* [DIRECTIONS FOR THIS TASK]:
Write out the stretch of the article on Emma Donoghue's Trinity reading from "Donoghue’s novel Room" through "for a story.", keeping every word as it stands.

* [SUPPLIED PASSAGE]:
Author celebrates ‘beauty and repression’ of Ireland in the 1850s

Posted on: 19 September 2016

Emma Donoghue, the award-winning Irish writer, was in Trinity at the weekend for a special reading of her new book, The Wonder, and conversation co-hosted by the School of English, Dublin UNESCO City of Literature, and Picador Books.

Donoghue’s novel Room was shortlisted for the Man Booker Prize in 2010 and the film adaptation, for which she wrote the screenplay, earned four Oscar nominations earlier this year.

At the Trinity event, which took place in the Edmund Burke theatre, she read from The Wonder, a psychological thriller which is set in post-Famine Ireland. The book tells the story of an English nurse sent to watch an 11-year-old girl who appears to have survived without food for four months. The nurse, who has to investigate whether the girl is a fraud, meets a journalist hungry for a story. 

For this, her first full-length book set in Ireland since 1995, Donoghue took her inspiration from the numerous real-life cases throughout Europe and North American of so-called fasting girls. In conversation with the head of School of English Dr Aileen Douglas, who chaired the event, Donoghue spoke of her wish to represent the Irish Midlands in the 1850s with “all its beauties as well as its repressions”.

* [GIVEN MATERIAL]:

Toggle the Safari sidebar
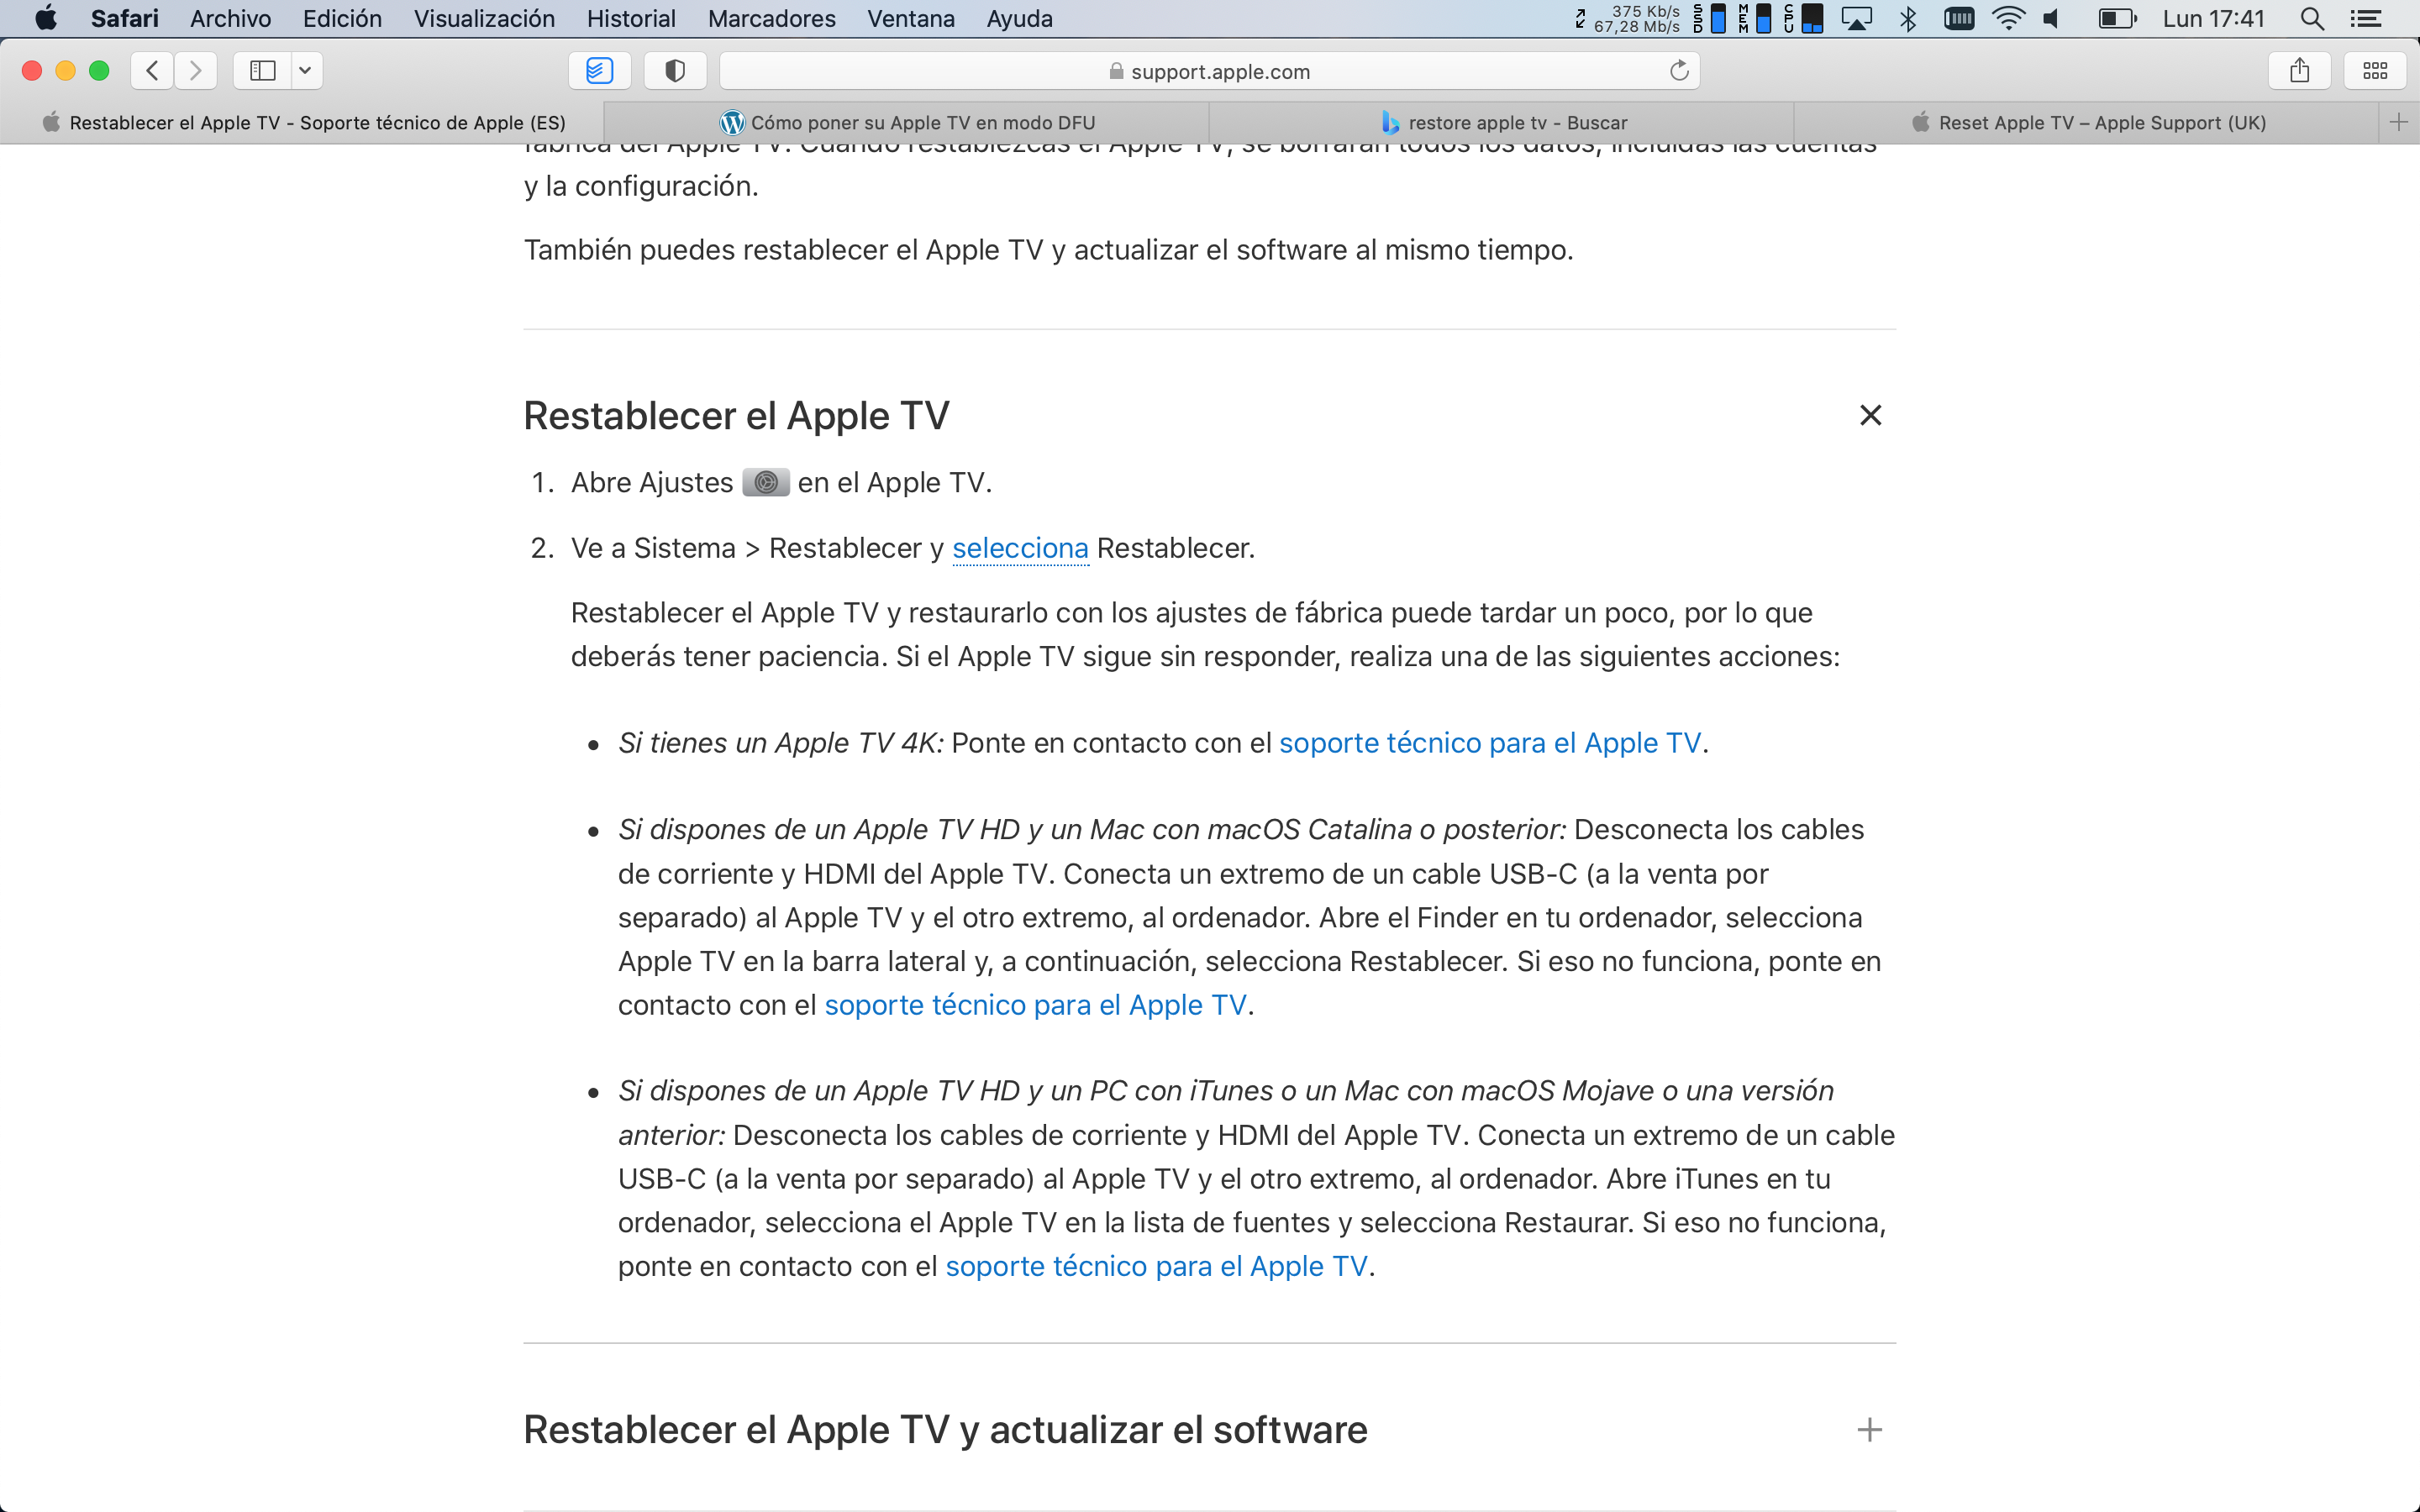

* [OUTPUT OF THE EXERCISE]:
Donoghue’s novel Room was shortlisted for the Man Booker Prize in 2010 and the film adaptation, for which she wrote the screenplay, earned four Oscar nominations earlier this year.

At the Trinity event, which took place in the Edmund Burke theatre, she read from The Wonder, a psychological thriller which is set in post-Famine Ireland. The book tells the story of an English nurse sent to watch an 11-year-old girl who appears to have survived without food for four months. The nurse, who has to investigate whether the girl is a fraud, meets a journalist hungry for a story.